Relationship(リレーションシップ)
Relationshipは、Entity間の関係を表します。たとえば、「ユーザー」が「注文」を行うという関係は、ユーザーエンティティと注文エンティティの間のリレーションシップです。Relationshipは菱形で表されます。
ER図の記号と構成
項目 | 説明 | 記号 |
---|---|---|
Entity | データベースで管理される主な対象 | 四角形 |
Attribute | Entityが持つデータの詳細 | 楕円形 |
Relationship | Entity間の関係性 | 菱形 |
Primary Key | 各Entityの一意の識別子 | 下線 |
Foreign Key | 他のEntityとの関連を示す属性 | |
Cardinality | 他のEntityとの関連を示す属性 | 1:1、1:N、N:N |
データベース定義のツール
データベース定義書を作成する際、効率的に作業を進めるためのツールは多く存在します。データベース設計、ER図、スキーマ定義、リレーションの可視化、ドキュメントの自動作成など、さまざまな機能を提供しています。
テーブル定義書作成ツール
Excel
Excelは利用頻度が高いソフトのため、データベース定義書作成で利用されることが多くあります。Excelでテンプレートを作成しておけば、誰でも閲覧・編集ができるのがメリットです。

A5:SQL Mk-2
A5:SQL Mk-2は、Windows用のフリーのデータベースクライアントです。
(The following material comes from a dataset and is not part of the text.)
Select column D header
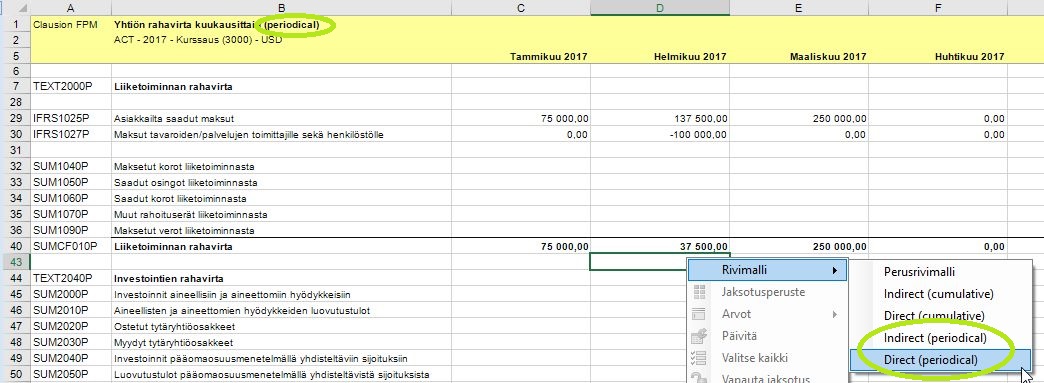1044x383 pixels. [660, 8]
データベース管理の他に、Excelフォーマットでテーブル定義書がエクスポートできます。

ER図ツール
Draw.io (diagrams.net)
Draw.ioは、無料で利用できるオンライン図作成ツールで、ER図の他にフローチャート、UML図などもサポートしています。クラウドストレージ(Google DriveやDropbox)と連携可能です。
MySQL Workbench
MySQL用の公式ツールで、データベースの設計、ER図作成、スキーマ定義が行えます。データベースからER図を自動生成するリバースエンジニアリング機能も備えています。
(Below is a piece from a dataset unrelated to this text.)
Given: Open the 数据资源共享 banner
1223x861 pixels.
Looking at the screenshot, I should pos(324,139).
https://www.mysql.com/products/workbench/
Mermaid
Mermaidは、Markdown内でダイアグラムを描画できるツールで、ER図やフローチャートなどの図をコード形式で生成できる便利なツールです。
ER図のMermaid
erDiagram
users {
int id PK
string username
string email
string password
datetime created_at
datetime updated_at
}
orders {
int id PK
datetime order_date
int user_id FK
}
products {
int id PK
string name
decimal price
}
order_items {
int id PK
int order_id FK
int product_id FK
int quantity
}
users ||--o{ orders : "places"
orders ||--o{ order_items : "contains"
products ||--o{ order_items : "listed in"
Microsoft Visio
Microsoftのプロフェッショナル向け図作成ツールで、ER図やデータベーススキーマを視覚的に設計可能です。Microsoft SQL Serverとの連携も強力です。